Cinco mitos sobre a alimentação vegetariana

Cinco mitos sobre a alimentação  vegetariana

Acredita-se que não acrescenta proteínas e que não é boa na gravidez. A chave é sempre consultar um nutricionista.

Estes cinco mitos costumam-se repetir quando se pensa em alimentação vegetariana. Nos casos em que se opte pela dieta frugívora (frutos), macrobiótica (cereais) ou vegan (só alimentos vegetais) é necessário consultar um nutricionista.

  1. Os vegetarianos sempre têm estilos de vida alternativos

É incorrecto. As dietas vegetarianas são adoptadas por milhares de pessoas em todo o mundo. Embora no início pudessem estar associadas a razões éticas e mudanças no estilo de vida, hoje, muitas pessoas que querem melhorar o seu estado de saúde optam por uma alimentação vegetariana.

  1. As alimentações vegetarianas implicam deficits nutricionais

É falso. Todas as alimentações vegetarianas bem planeadas são saudáveis e nutricionalmente adequadas. Inclusive a alimentação vegetariana pode contribuir para a redução da incidência de doenças crónicas, como diabetes, obesidade ou cancro. Ainda assim, toda a restrição dietética pode envolver um risco de deficiências nutricionais, se não planeada adequadamente. Uma alimentação ovolactovegetariana e alimentação vegan pode representar um risco de deficiência de vitamina B12, iodo e vitamina D, mas se a alimentação for bem planeada e organizada, não tem que envolver qualquer risco nutricional.

Padrões dietéticos vegetarianos mais restritivos (frugivorismos ou macrobióticos)  podem gerar mais riscos nutricionais. Por esta razão, é muito importante consultar um nutricionista para planear e organizar a alimentação, para quem quer levar um estilo de vida vegetariano.
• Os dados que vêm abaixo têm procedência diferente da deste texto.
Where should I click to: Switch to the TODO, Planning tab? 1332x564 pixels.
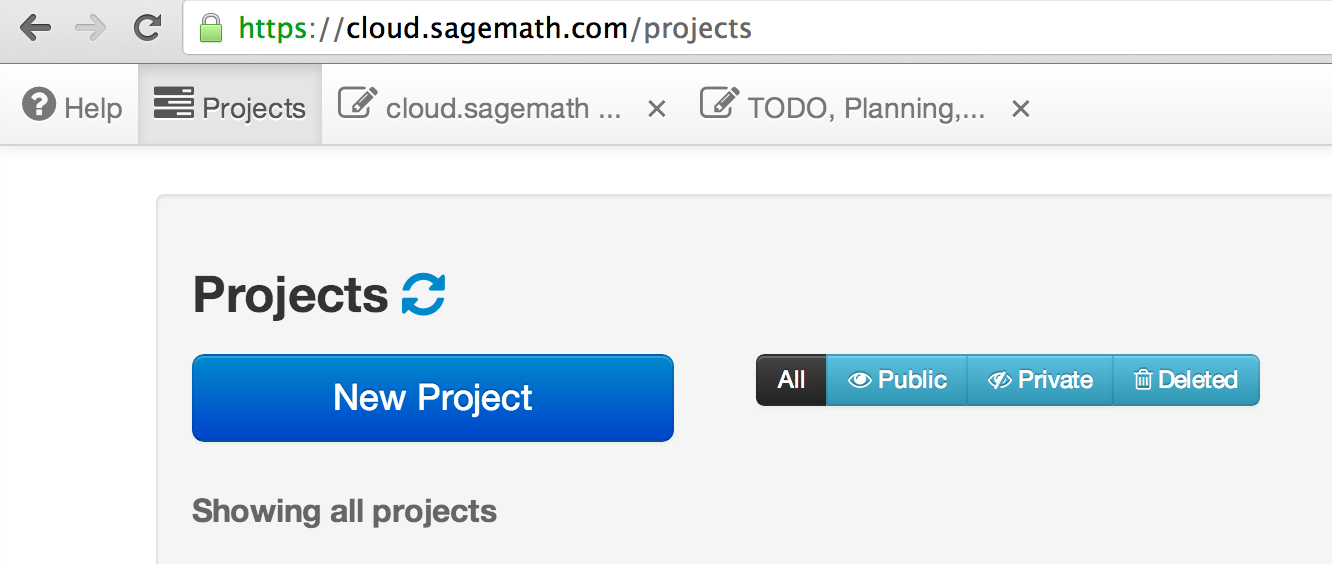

  1. As alimentações vegetarianas não fornecem proteínas suficientes

Na verdade, a alimentação que inclua ovos e lacticínios pode cobrir sem problemas as  necessidades de proteínas nos adultos e crianças. Para uma alimentação vegan, incorporar alimentos vegetais substitutos da proteína animal, tais como soja (tofu, miso, e outros derivados), juntamente com os alimentos, como cereais, legumes e frutos secos combinadas adequadamente asseguram a ingestão de proteínas na alimentação.

  1. A alimentação vegetariana não é boa na gravidez

Uma alimentação vegetariana bem planeada é adequada para todos os ciclos de vida, incluindo a gravidez e lactação. A gravidez requer controles analíticos que todas as mulheres – vegetarianas ou não – devem realizar. É provável que a mulher gestante vegetariana deva tomar suplementos durante a gravidez, como vitamina B12 e ácido fólico, além de seguir os controles analíticos recomendados pelo seu ginecologista.
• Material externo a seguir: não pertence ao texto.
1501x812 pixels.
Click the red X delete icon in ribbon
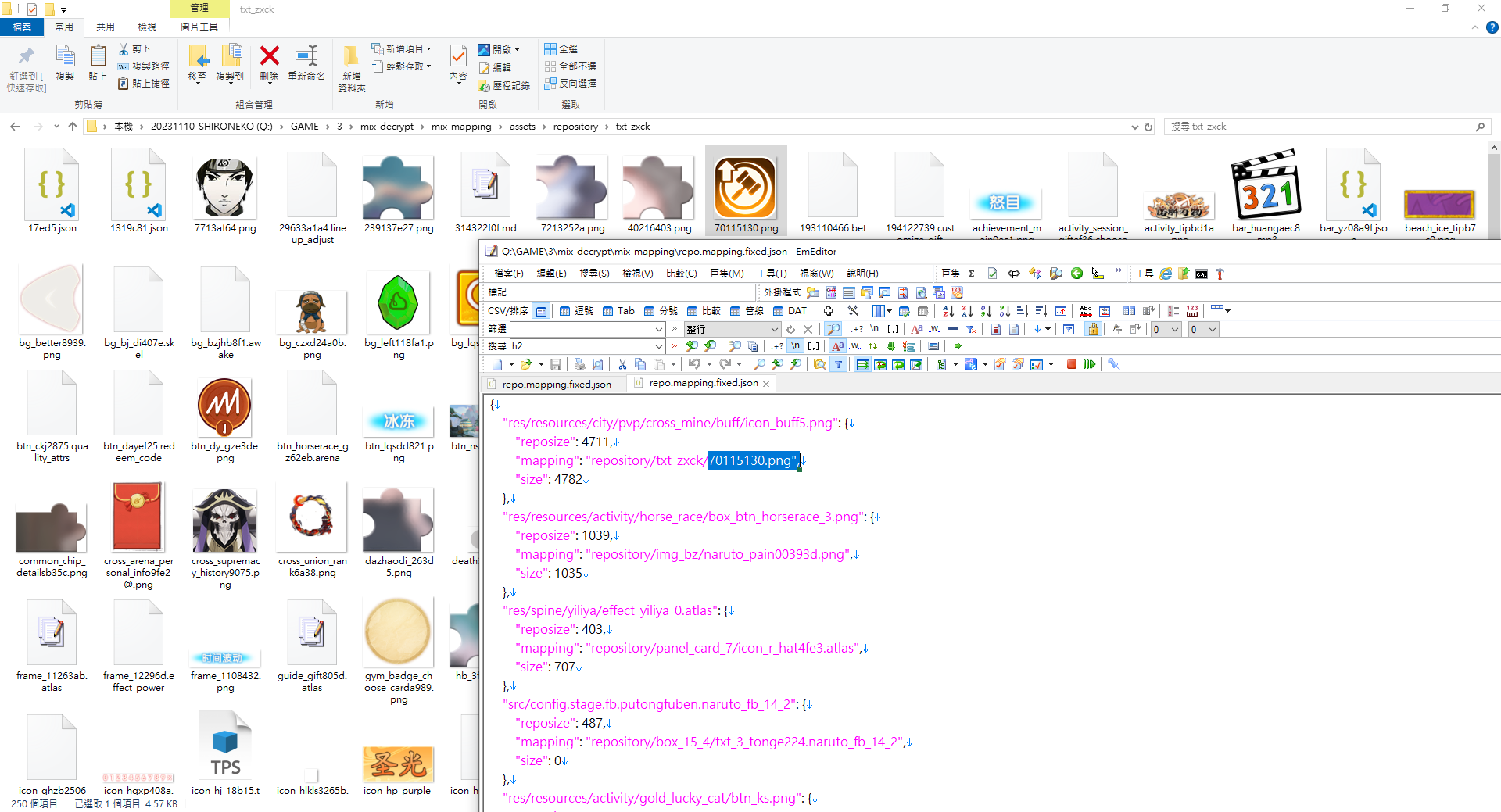(269, 56)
  1. A alimentação vegetariana é sempre saudável

Não é bem assim. Uma alimentação vegetariana pode ser tão desequilibrada  nutricionalmente como uma alimentação não vegetariana. Isso ocorre porque existem múltiplos alimentos de origem vegetal ricos em gorduras ou gorduras saturadas e açúcares, de maneira que nem sempre seguir uma alimentação vegetariana significa comer de forma saudável.

Muitas dietas vegetarianas podem ter excesso de calorias, alto teor de gordura e açúcar, se abusarmos em demasia de alimentos como bolachas, bolos, preparados ricos em carnes gordas, cereais matinais açucarados, mel, açúcar e bebidas açucaradas, óleo, margarina, gelados e aperitivos (os famosos salgadinhos).